Elle tira une bouffée en regardant le plafond blanc. Elle ne se souvenait plus vraiment de la durée exacte de leur relation, et cela lui importait peu, au final. Ce n’est pas en comptant les jours que l’on démontre l’amour que l’on porte à l’autre. Pomelo finit par reprendre avec un sourire :
« Eh bien Samuel, je suis enceinte. »
Un rire léger souleva sa poitrine parfaite tandis qu’elle faisait tomber les cendres de sa cigarette.
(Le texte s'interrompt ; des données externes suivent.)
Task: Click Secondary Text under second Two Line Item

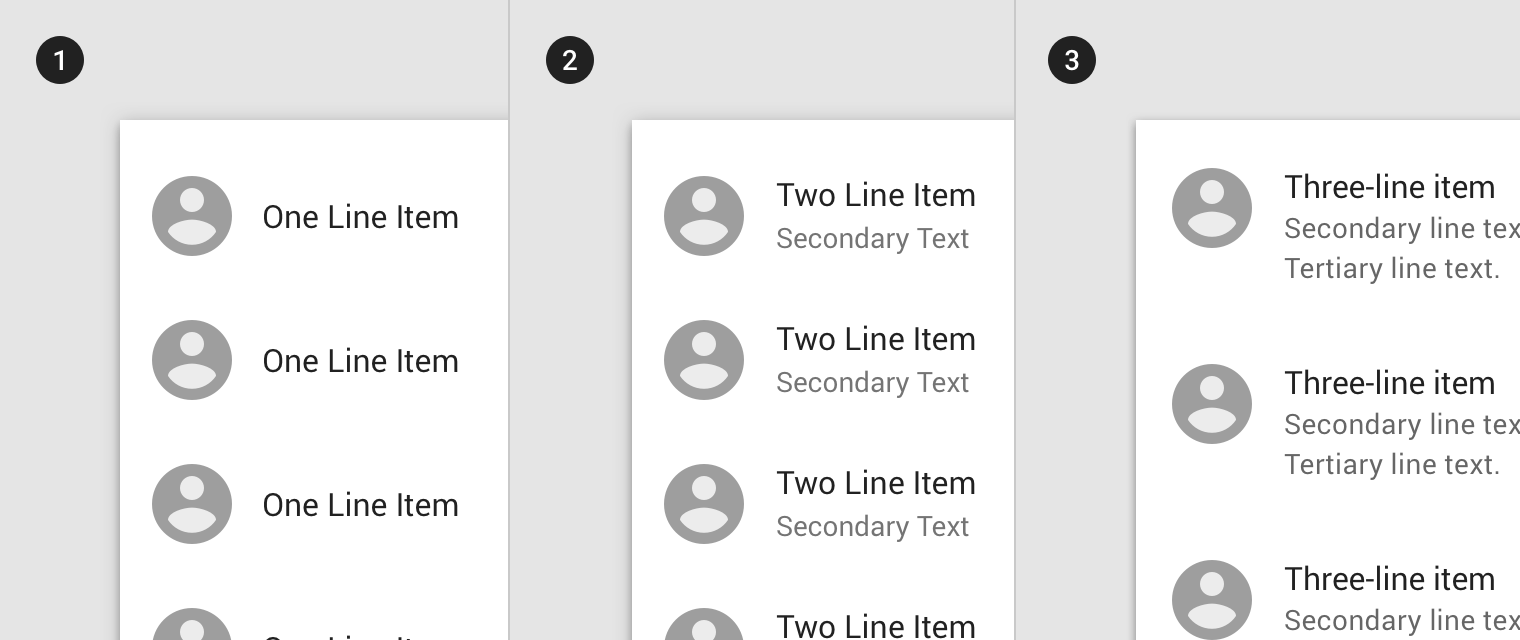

« Oh, je sais, souligna-t-elle avec entrain, tu dors, je ne sais même pas si tu m’entends ! »
Là, Pomelo pivota ses genoux vers le lit et, un sourire en coin, murmura :
« Je vais en profiter pour te raconter un truc top secret… »
Coquine, elle posa ses pieds nus sur le matelas, dévoilant au passage sa nudité sous cette chemise d’homme. Soufflant un nouveau cône vaporeux, Pomelo reprit :
« Comme tu le sais déjà, c’est la boîte où je bossais avant qui me paye mon logement, ma bouffe, tout ça quoi. »
Sa main clopée tournoya dans les airs quelques secondes au rythme de ses mots.
« En fait, cette boîte, c’est une sorte de truc gouvernemental de recherches. »
Elle écrasa son mégot de cigarette.
« Ouais, je sais, c’est un peu dur à avaler, mais c’est la vérité. »
De nouveau, sa main manucurée alla cueillir le paquet de cigarettes qu’elle ouvrit en grimaçant ; Il n’en restait plus que trois… Haussant les épaules, fataliste, elle reposa le tout derrière elle puis porta le filtre à ses lèvres pulpeuses, sans l’allumer cependant.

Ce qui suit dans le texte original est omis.